You who are strong.

You always tell me how strong I am, how I don’t seem to care no matter the situation. You tell me you wish you where as strong as me. All the time I spent when we lived together, trying to teach you to be strong, I didn’t realize it was I who was weak, and you who was strong.

No matter the situation, you take it in stride. Your emotions are on the surface, and you ease through life, dealing with each problem one at a time.

Every situation that is presented to me, I bury inside. My emotions are so far down, you say I am void of feeling. Instead of dealing with my problems, I ignore them, laughing.

I just want you to know that I thank god every day for bringing you into my life. When my heart was broken the first time, I prayed to a God that I didn’t know, to please mend me, to make me whole. I prayed that he would ease my trouble mind, and bring some sort of joy into my life.

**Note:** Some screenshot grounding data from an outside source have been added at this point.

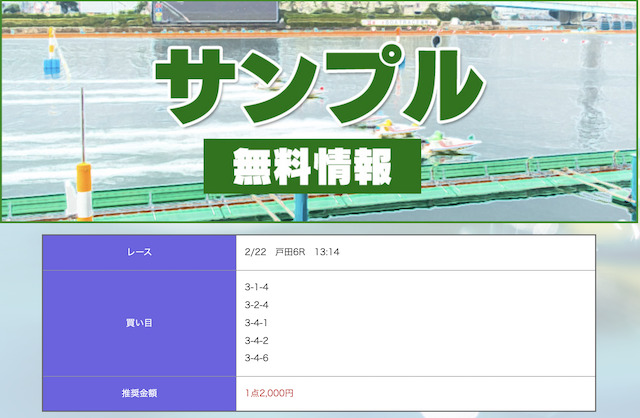The height and width of the screenshot is (418, 640).
Task: Click the 3-1-4 betting combination
Action: pyautogui.click(x=256, y=287)
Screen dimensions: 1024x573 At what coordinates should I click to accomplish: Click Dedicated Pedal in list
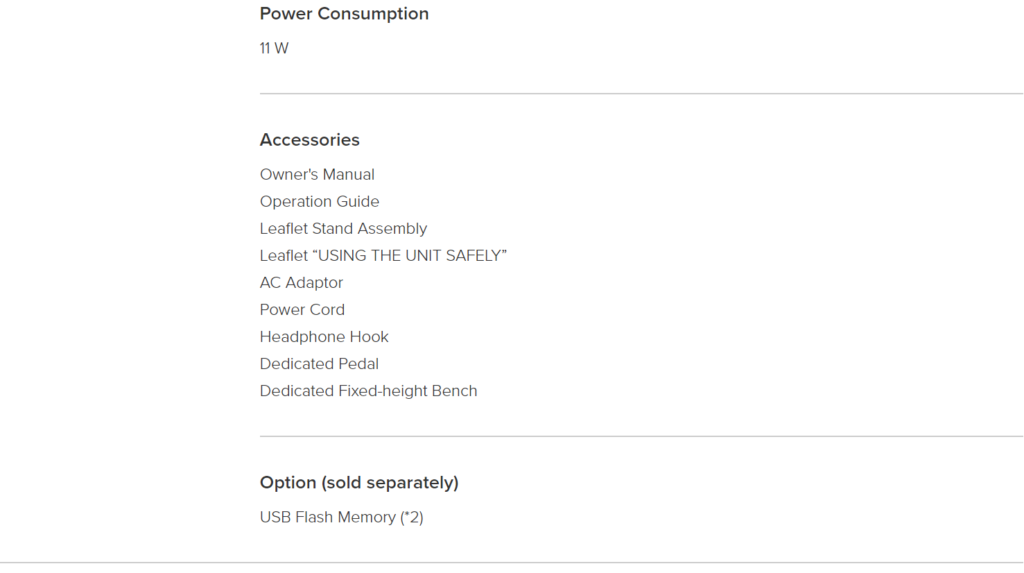pos(319,364)
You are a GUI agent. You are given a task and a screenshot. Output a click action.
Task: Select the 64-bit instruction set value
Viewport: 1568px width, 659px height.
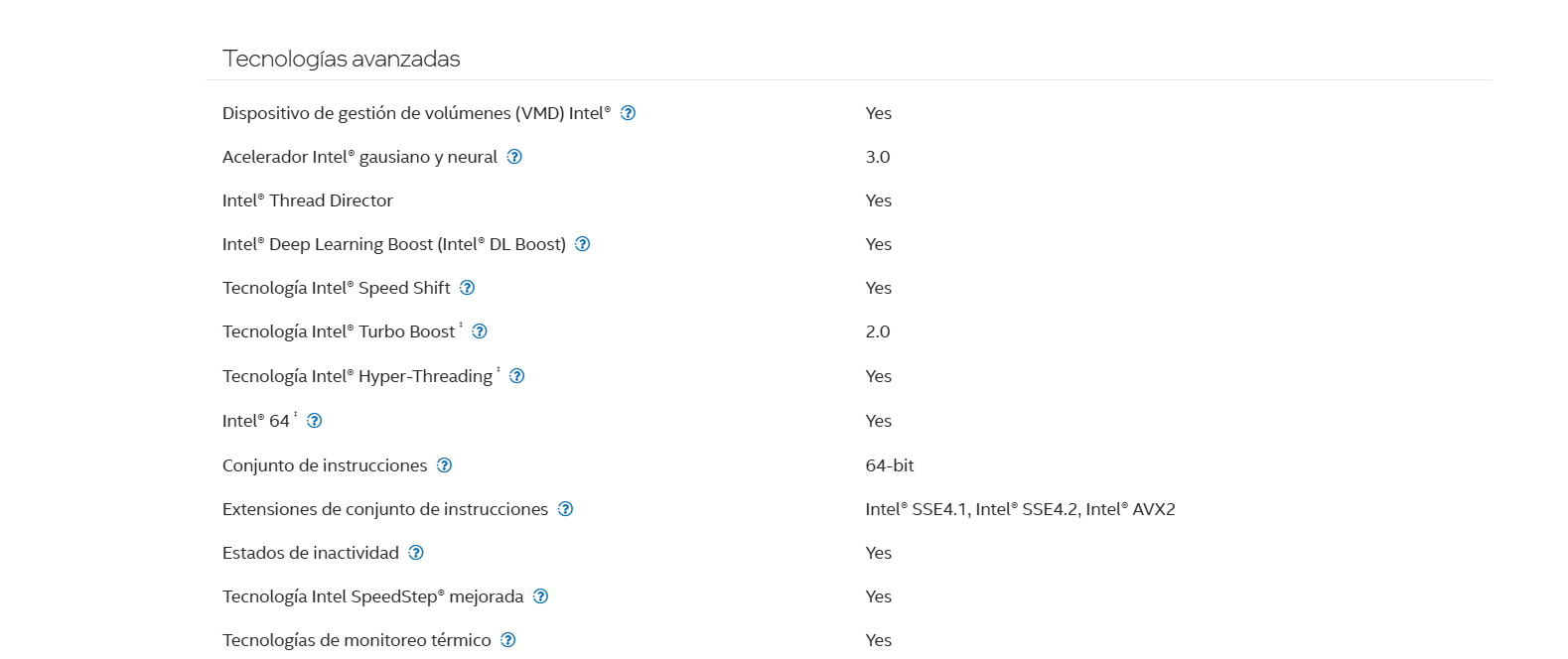890,465
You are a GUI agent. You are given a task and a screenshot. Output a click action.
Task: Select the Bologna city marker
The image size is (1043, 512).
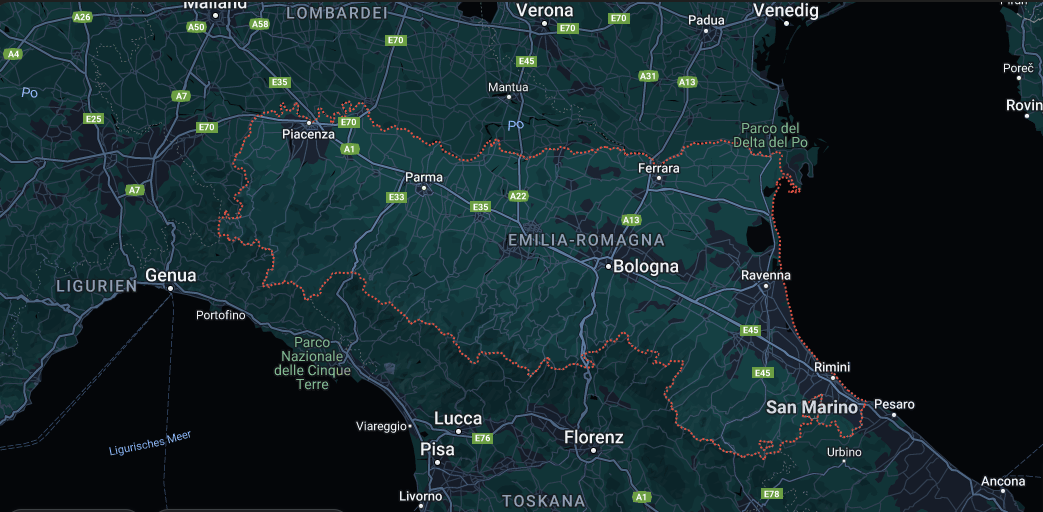coord(609,267)
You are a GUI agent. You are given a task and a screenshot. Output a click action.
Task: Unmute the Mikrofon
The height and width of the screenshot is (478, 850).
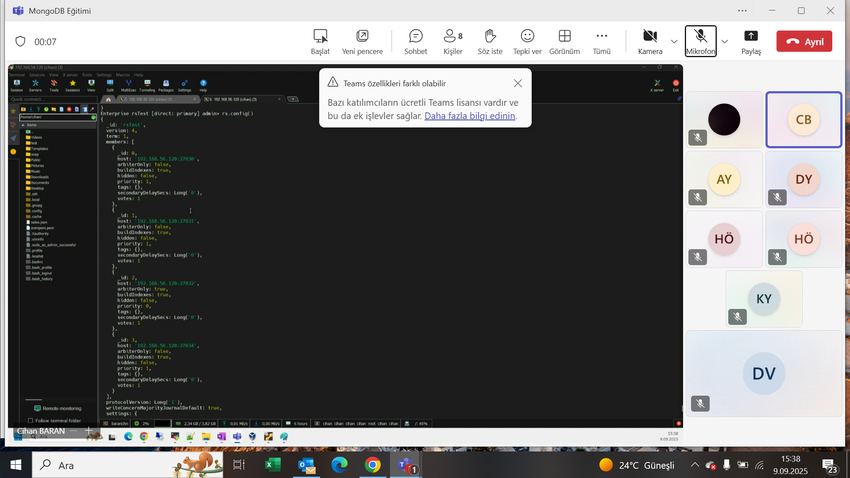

Suddenly I had an urge. I needed to get to st.louis. I couldn’t say why, I just knew it was important to me. And then our paths crossed again. And then God mended me. He brought such joy and hope into my life, in the form of you. With one person he showed me all my hopes and expectations of my life could be achieved, and then he left my life once more, hoping that I would find my own path in the fate he had provided.

With me being away, my heart starts to lock up again. My wall is slowly rebuilding, bigger, stronger. I know I don’t need it with you, but my dreams whisper to me, and slowly the wall reshapes.

Thank you for being stronger than me, thank you for not letting me end our relationship. You are my hopes and dreams for the rest of my life.